- First appearance: An Egg Scramble (1950)
- Created by: Robert McKimson
- Voiced by: Mel Blanc (1950) Bea Benaderet (1950–1955) Marian Richman (1954) June Foray (1959–1987) Julie Bennett (1961) Nancy Wible (1980) Tress MacNeille (2000) Grey DeLisle (2011) Laurie Fraser (2014) Eric Bauza (2018) Candi Milo (2023–present)

In-universe information
- Species: Hen
- Gender: Female
- Significant other: Foghorn Leghorn
- Children: Egghead Jr. (son)
- Nationality: American

= Miss Prissy =

Warner Bros. theatrical cartoon character

Miss Prissy is a fictional character in the Looney Tunes and Merrie Melodies series. She is typically described as an old spinster hen, thinner than the other hens in the chicken coop, wearing a blue bonnet and wire-rimmed glasses. Though sometimes quite loquacious, she is known for getting through whole cartoons uttering no more words than, "Yeees!" This affectation is based on Martha Harrison, a monosyllabic character portrayed by actress Pert Kelton on Milton Berle's radio show. Prissy is often mocked by the other hens, who describe her as "old square britches".

==History==
Miss Prissy's official first appearance was in the short An Egg Scramble (1950), the only cartoon featuring her and Porky Pig together, in which the other hens are mocking her for being unable to lay an egg, causing her great embarrassment.

Her next appearances are centered on Foghorn Leghorn. In Lovelorn Leghorn (1951), she is set on finding a husband, and in Of Rice and Hen (1953), she is looking to have children. However in Little Boy Boo (1954), she is depicted as a widow with a child, Egghead Jr., and with a much more extensive vocabulary in long sounding words other than her trademark "yeeesss." Foghorn is typically portrayed as resisting her romantic overtures, although both Little Boy Boo and Strangled Eggs (1961) depict him as the one pursuing Prissy for his own selfish needs. However, he does show an unusual sympathy for her emotional vulnerability.

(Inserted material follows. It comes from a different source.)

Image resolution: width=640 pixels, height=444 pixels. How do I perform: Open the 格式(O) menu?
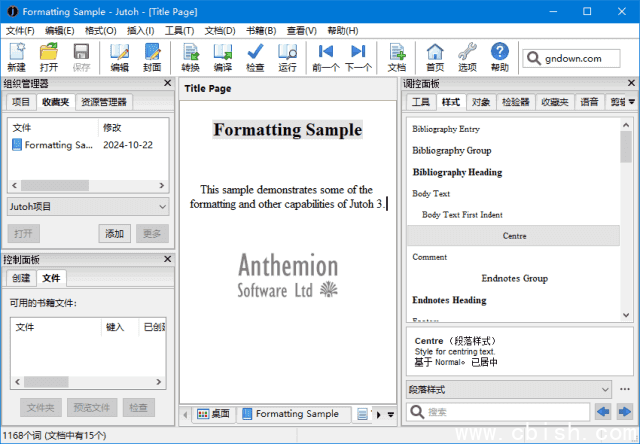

Miss Prissy also appeared in the cartoon The Yolk's on You (1980).

==Later appearances==
Miss Prissy made a cameo in the film Space Jam during the basketball game. Miss Prissy (voiced by Tress MacNeille) appears in the film Tweety's High-Flying Adventure (2000) as part of the team of birds following Tweety's journey around the world. Miss Prissy (voiced by Grey DeLisle) appears in The Looney Tunes Show episode "The Foghorn Leghorn Story", where she played Mama Leghorn in Foghorn Leghorn's movie about him. She returned in the Looney Tunes Cartoons episode "Feather of the Bride" voiced by Candi Milo.

Miss Prissy appears in the Bugs Bunny Builders, voiced by Milo. episode in "Miss Prissy's Market".

Miss Prissy made a cameo in the 2026 film Coyote vs. Acme, voiced by Milo.